In fact, the law passed on a party-line vote and was signed by Democratic Gov. Steve Sisolak. Nevada's Republican Secretary of State Barbara Cegavske, who oversees the election, didn't support the legislation, but testified there was no mail-in voting fraud in the June primary elections. Before the primary, her office put out a fact sheet debunking false claims and conspiracy theories about mail in voting, including some spread by Trump.
"Folks should not have to put their life at risk, when we have examples in other states of expanded mail and options that work and have worked for years," said Jason Frierson, the author of the new law and the speaker of Nevada's state assembly. He said the new law "takes away no one's right to vote in person." And he said safeguards in the law, including signature verification, "have happened in other states for years and worked well." He called the notion it's fraudulent "a red herring."
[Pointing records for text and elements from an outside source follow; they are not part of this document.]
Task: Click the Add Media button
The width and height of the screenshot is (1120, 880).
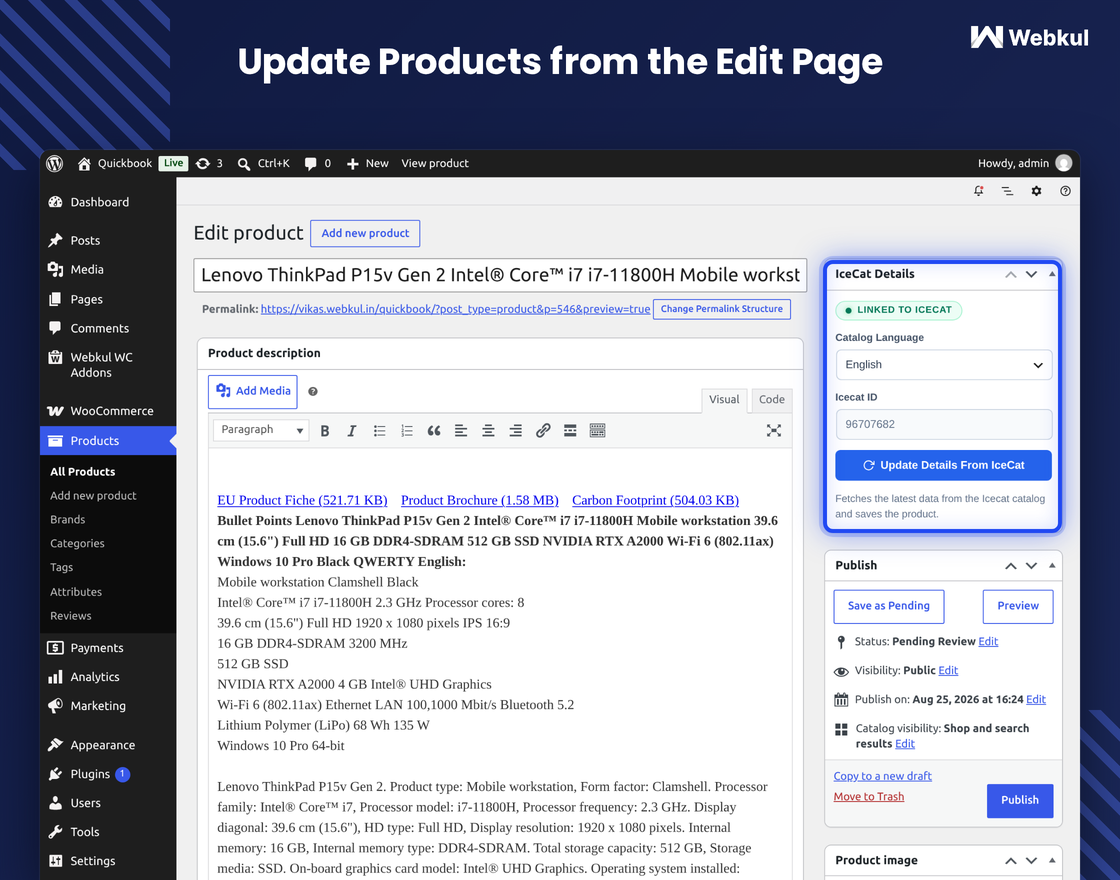Action: [x=253, y=391]
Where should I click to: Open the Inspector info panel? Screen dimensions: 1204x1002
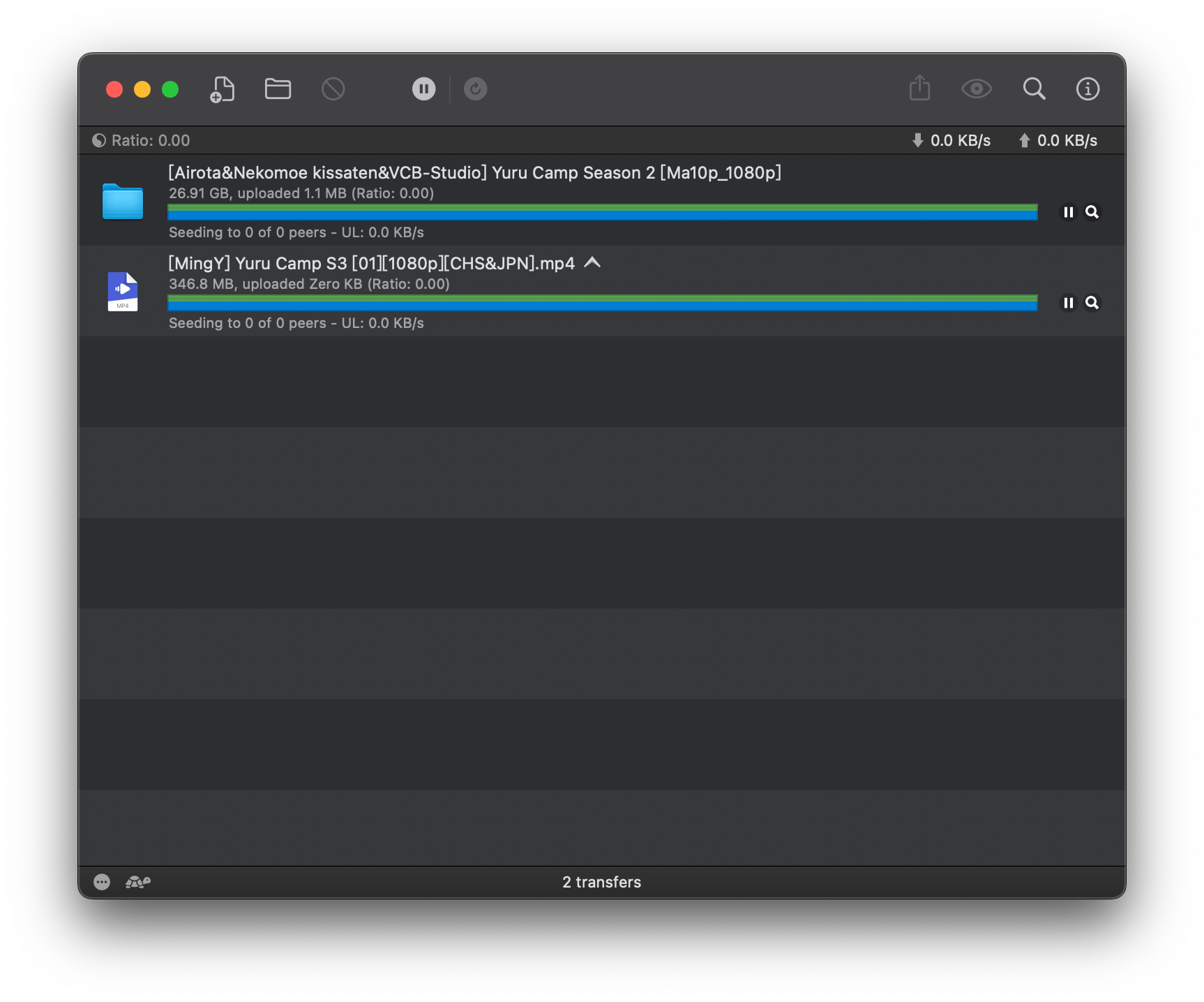(1088, 89)
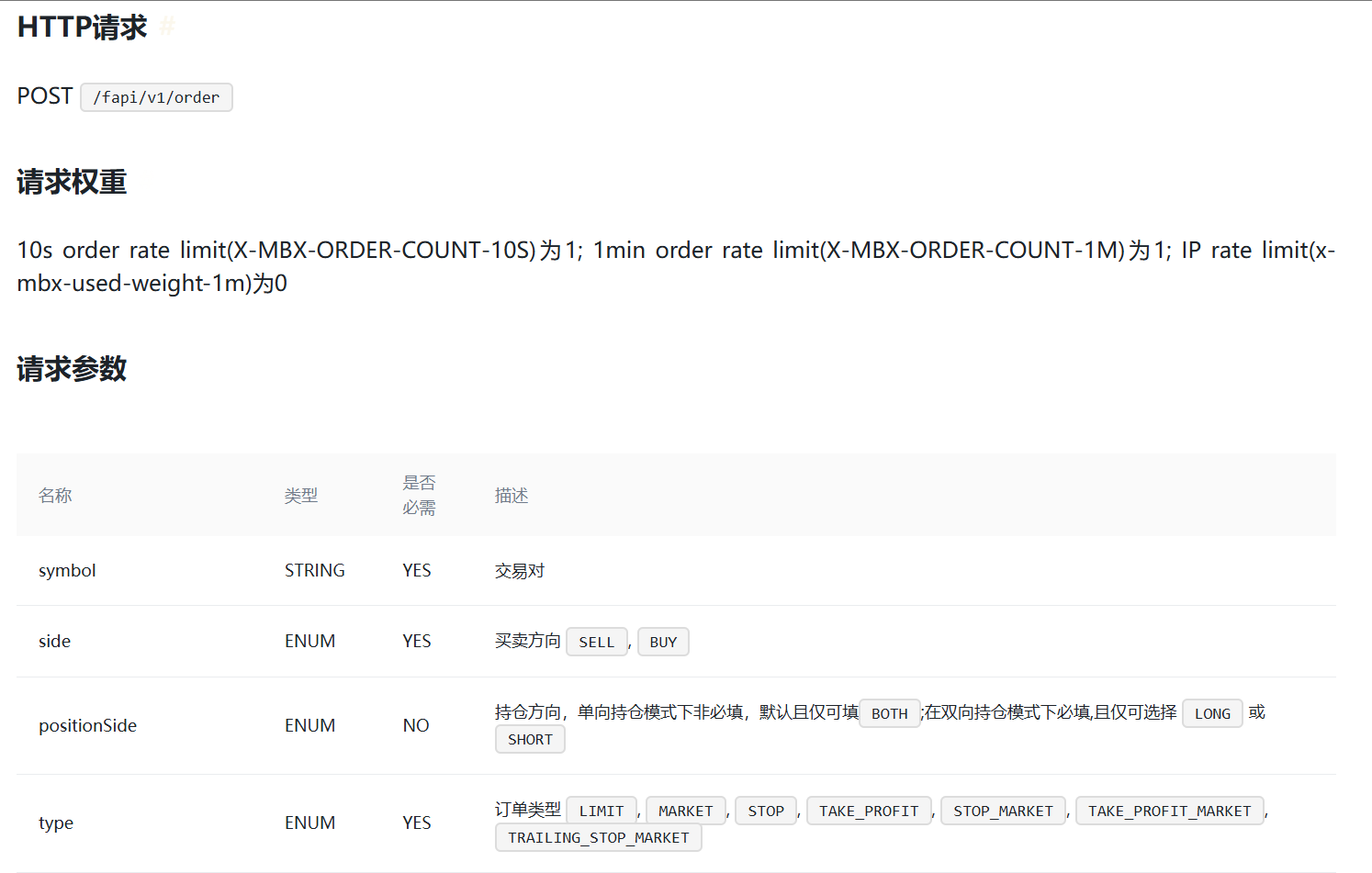This screenshot has width=1372, height=873.
Task: Click the positionSide parameter name
Action: click(x=87, y=725)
Nine states and the District of Columbia are using universal vote-by-mail for the November election.
Several election analysts said they worry about Trump's efforts to cast doubt on the outcome if counting the votes takes days or even weeks to resolve. A record number of voters are expected to vote by mail; some states won't start counting ballots until after the polls close. For these and other reasons, it is likely results in many places, including battleground states, may be delayed, they said.
"Americans and journalists need to be prepared for the fact that we may not know on election day who won," said Myrna Perez, director of the Brennan Center for Justice's Voting Rights and Elections program. And that's OK, she said. "If we want there to be the kind of transparency and accountability in our election systems that come from doing audits, we won't know who won on Election Day."